Santé publique : la menace antivaccin vient surtout de l’intérieur

SectesRestreindre les cas légaux d’exemption de vaccination ne suffit pas – loin s’en faut – pour limiter les épidémies virales et préserver la santé publique. En effet, c’est l’exception légale la plus légitime (la contre-indication médicale) qui, paradoxalement, permet à l’antivaccinisme de prospérer dans les pays occidentaux.

La question de l’opposition à la vaccination revient en force ces derniers temps :

Malgré les dizaines de milliers de kilomètres qui nous en séparent, la situation australienne se révèle fort intéressante car elle donne une idée de la problématique aux niveaux légal, politique et administratif. Et elle est l’occasion de mettre en évidence la principale chausse-trappe qui guette la lutte contre l’antivaccinisme.

Le projet de loi australien

La loi australienne sur l’assistance familiale (qui date de 1997) prescrit que les prestations familiales ne sont versées qu’aux parents dont les enfants ont été vaccinés contre certaines maladies.

À titre de comparaison, en France, les parents réfractaires encourent un emprisonnement de 6 mois et une amende de 3750 € maximum.

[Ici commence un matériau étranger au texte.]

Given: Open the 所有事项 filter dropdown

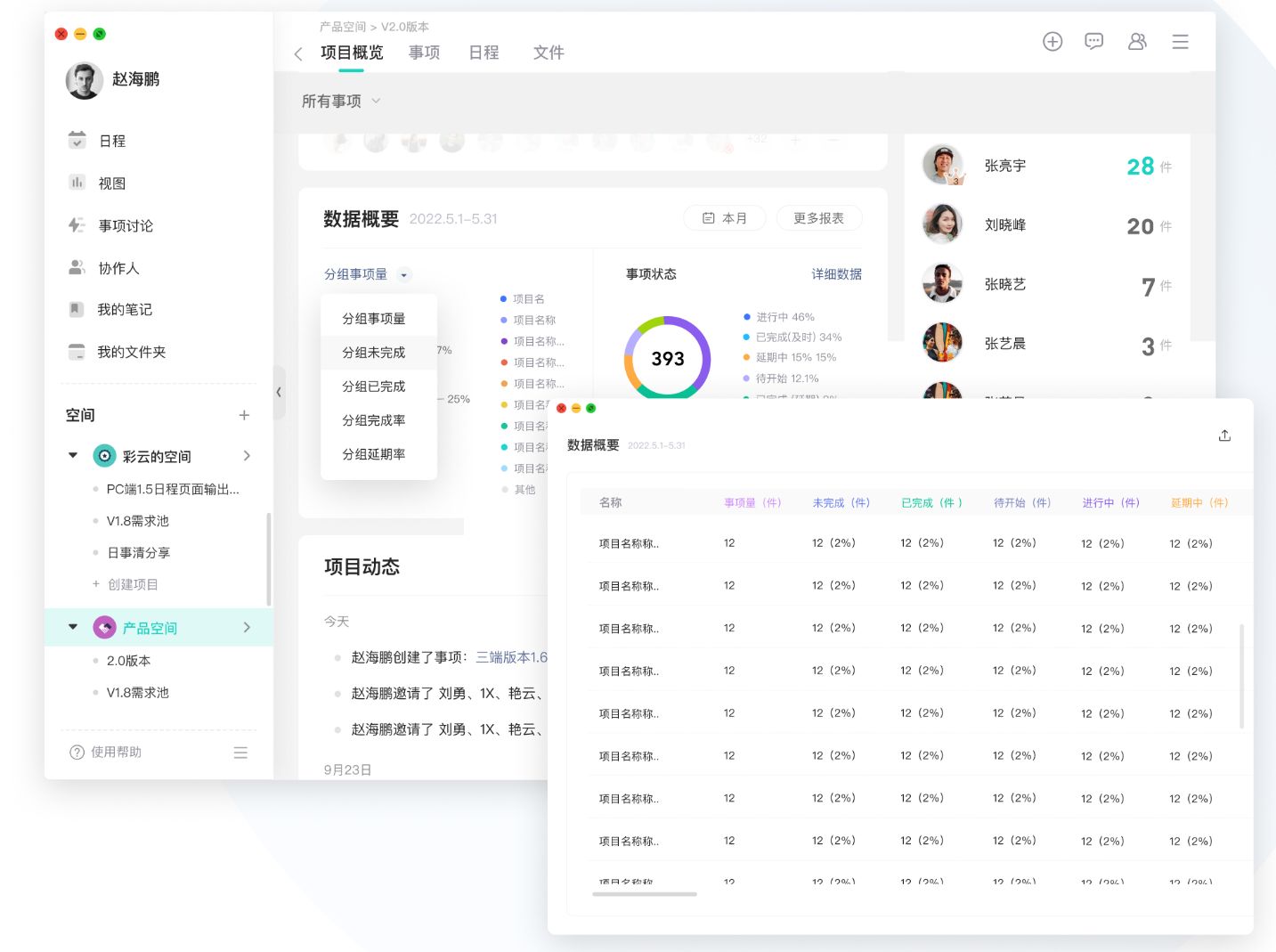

Mais cette loi australienne prévoit quatre exceptions, à savoir l’invocation de raisons :

  1. personnelles,
  2. philosophiques,
  3. religieuses,
  4. ou médicales.

Le gouvernement de Tony Abbott est en passe de restreindre ces exceptions. Dès lors, ne serait plus recevables que deux cas :

  1. la contre-indication médicale, certifiée par un médecin,
  2. l’incompatibilité religieuse, attestée par déclaration écrite émanant d’une autorité religieuse.

Ceux qui se prévalaient de la fameuse clause de conscience devront donc désormais faire vacciner leurs enfants s’ils veulent continuer de toucher les allocations familiales.

Nombre de commentateurs aux antipodes soulignent l’audace de ce projet de loi. En fait, à nos yeux, il est encore beaucoup trop réservé. Et ce pour deux raisons.

1. L’exception religieuse laisse les portes grandes ouvertes

Comme je l’expliquais ici pour la loi française de 2011 interdisant de dissimuler son visage en public, une simple exception légale fondée sur des raisons religieuses peut tailler en pièces le but recherché par la loi elle-même.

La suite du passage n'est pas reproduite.